Recently, thanks to GLEE and the authors of NurtureShock, a more balanced version of the "Popular" tale is told, and for someone like me who longed to be more popular but hated himself for wanting it, their explanation provides tremendous comfort:
...if Mean Girls were as unrelentingly vicious as they are cracked up to be, then the Mean Girls would not be popular. Instead, they would be the hated social outcasts. The reality—which Glee captures so well—is that Mean Girls aren't just mean, after all.
Patricia Hawley, a researcher at the University of Kansas, has studied popular kids, and she's found that for each mean thing a Mean Girl does, the girl also does two really nice things.
In other words, those so-called Mean Girls are actually twice as nice as they are mean.
And while the geeks aren't as mean as the popular kids, they usually aren't as nice, either. (In Glee, Rachel may be a talented singer—but everyone agrees that she's just insufferable; there's very little pity for her outcast status, even from the other Losers.)
But what really makes teens popular isn't just a pure ratio of nicety to meanness.
Instead, Hawley has discovered that the really popular kids are what she describes as "bistrategic controllers." Popular kids intuitively understand that both kindness and cruelty can be equally effective strategies for social manipulation. And they also come to believe that the key to social dominance is in knowing when to be nice and when to be cruel.

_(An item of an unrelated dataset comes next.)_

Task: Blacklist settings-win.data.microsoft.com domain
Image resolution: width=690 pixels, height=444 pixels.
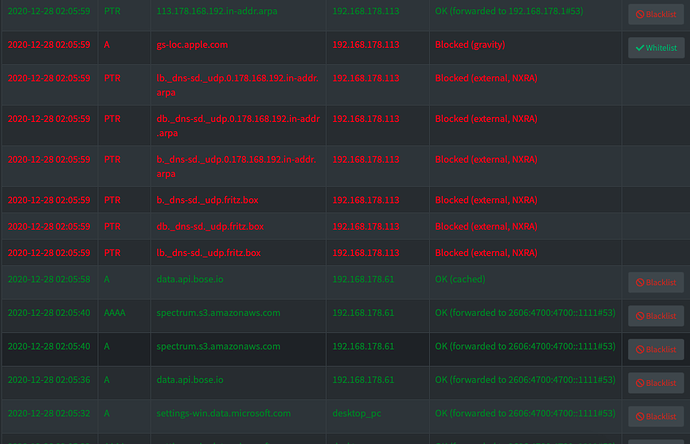Action: pyautogui.click(x=656, y=416)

The popular guys in my school were rarely out-and-out cruel. Their ratio of kind or nice moments to mean ones might even have been higher than 2:1. But they could be cruel. And when they were, it was vicious, like a saw-toothed shiv. The act left its viewing audience both starstruck and scared shitless. And their cruel moments always had an audience. Cruelty in private was pointless.
We sideline losers were just grateful to be mere witnesses and not the victim, as if life were a game of Duck Duck Goose. When you have many more moments of feeling spared than you do of feeling victimized, you feel this perverse obligation to help feed that popularity. Like, because you know just how much worse they could have made it for you. Maybe it's the same thing that happens to hostage victims when the abductors treat all but one or two of them very, very nicely.
Although high school was in many ways miserable for me, I feel extremely fortunate to have worked in this environment as an adult for more than 13 years. Contrary to pop culture's depiction, teens judge most adults -- especially those to whom they're not related -- on much kinder terms than they do one another. I'm cool and/or acceptable to most of them solely because I seem to be comfortable in my own awkward skin and, more importantly, call them out for their flaws without seeming to judge them as human beings.
The only harsh judgment teens render on adults is this: that we simply can't connect all the way to the world in which they live. And I kinda think they're right.
I just sure as hell know I wouldn't do it all over again.